- Task goal
Reproduce the lines below exactly. Skip images.

*** Begin section ***

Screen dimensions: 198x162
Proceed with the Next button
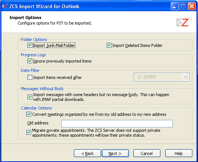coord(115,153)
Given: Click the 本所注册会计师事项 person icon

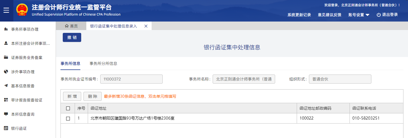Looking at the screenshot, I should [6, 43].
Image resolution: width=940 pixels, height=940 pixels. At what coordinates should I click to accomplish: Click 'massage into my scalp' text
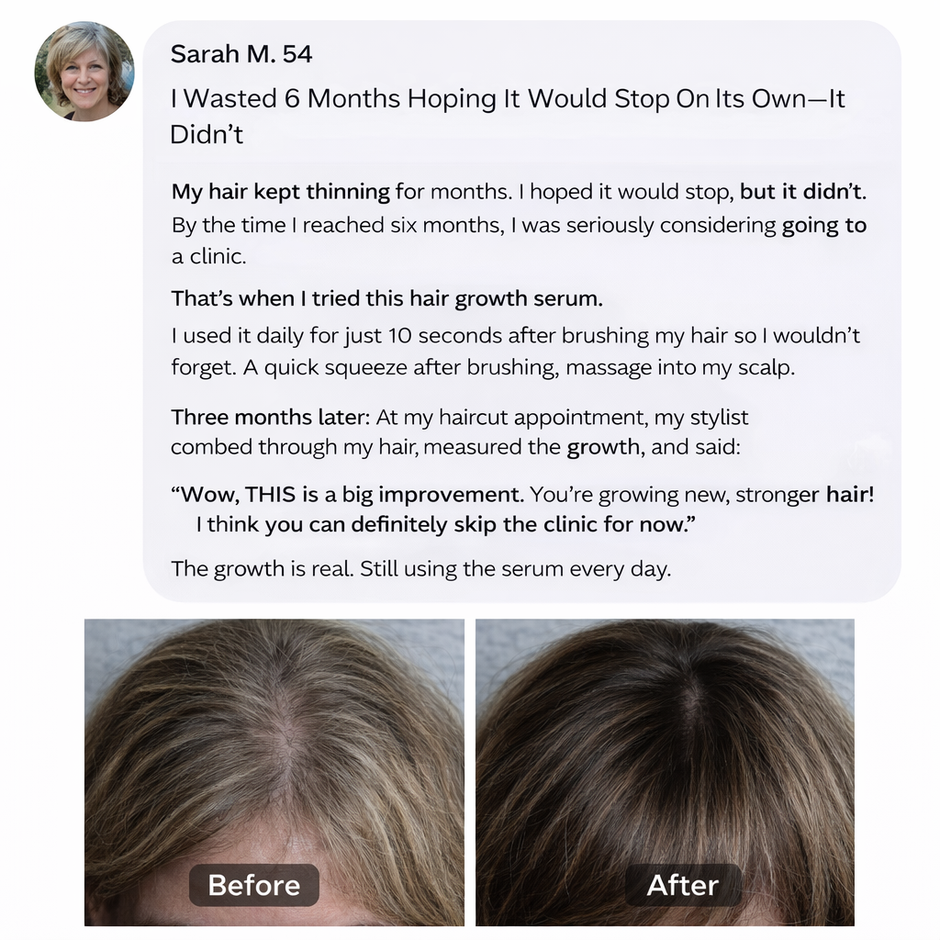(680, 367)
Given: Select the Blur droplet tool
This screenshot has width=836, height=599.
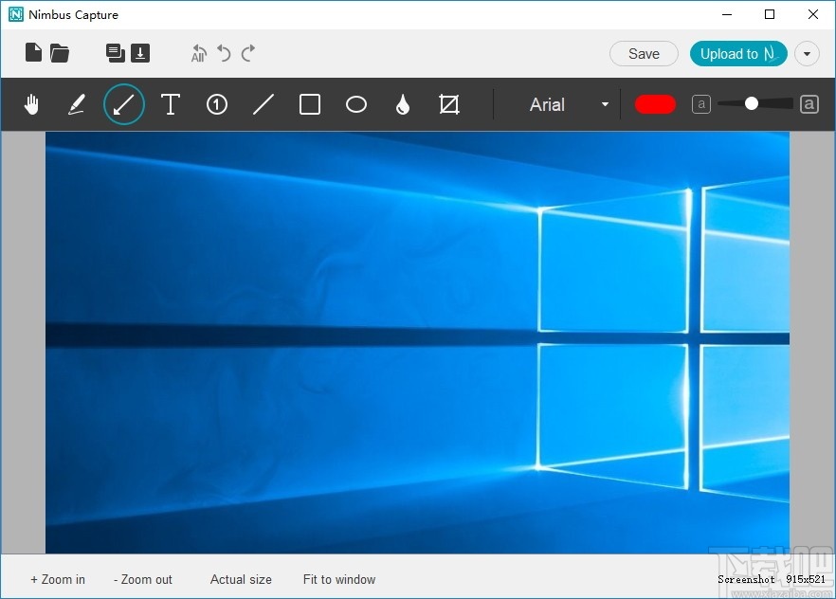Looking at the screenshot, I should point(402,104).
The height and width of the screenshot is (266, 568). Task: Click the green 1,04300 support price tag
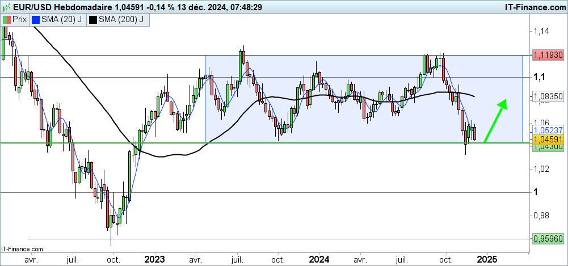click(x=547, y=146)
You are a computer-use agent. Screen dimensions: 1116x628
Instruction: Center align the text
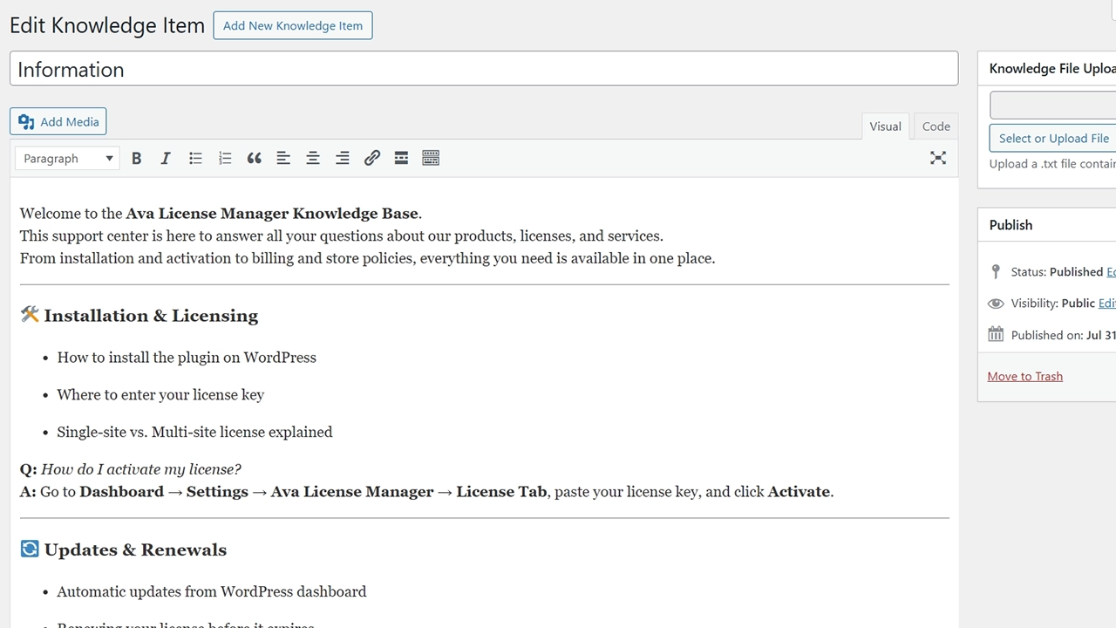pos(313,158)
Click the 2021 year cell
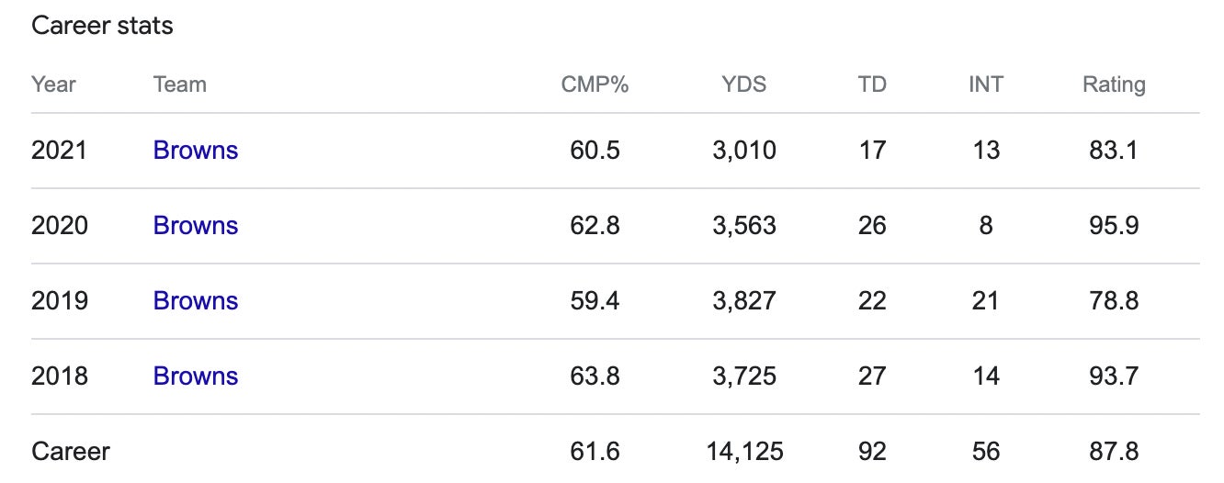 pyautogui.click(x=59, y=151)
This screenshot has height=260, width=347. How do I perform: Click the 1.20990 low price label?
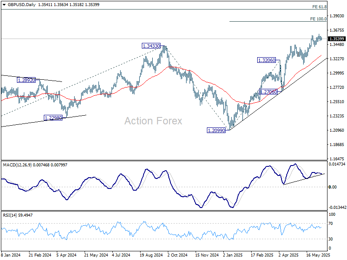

*** End section ***

- Answer to this exercise
Screen dimensions: 198x162
Proceed with the Next button
coord(115,153)
Given: Click the 本所注册会计师事项 person icon

Looking at the screenshot, I should [6, 43].
Image resolution: width=940 pixels, height=940 pixels. At what coordinates should I click to accomplish: Click 'massage into my scalp' text
(680, 367)
Given: Select the Blur droplet tool
This screenshot has width=836, height=599.
Looking at the screenshot, I should point(402,104).
The height and width of the screenshot is (266, 568). Task: Click the green 1,04300 support price tag
click(x=547, y=146)
You are a computer-use agent. Screen dimensions: 1116x628
Instruction: Center align the text
pos(313,158)
Click the 2021 year cell
 pyautogui.click(x=59, y=151)
This screenshot has height=260, width=347. How do I perform: Click the 1.20990 low price label?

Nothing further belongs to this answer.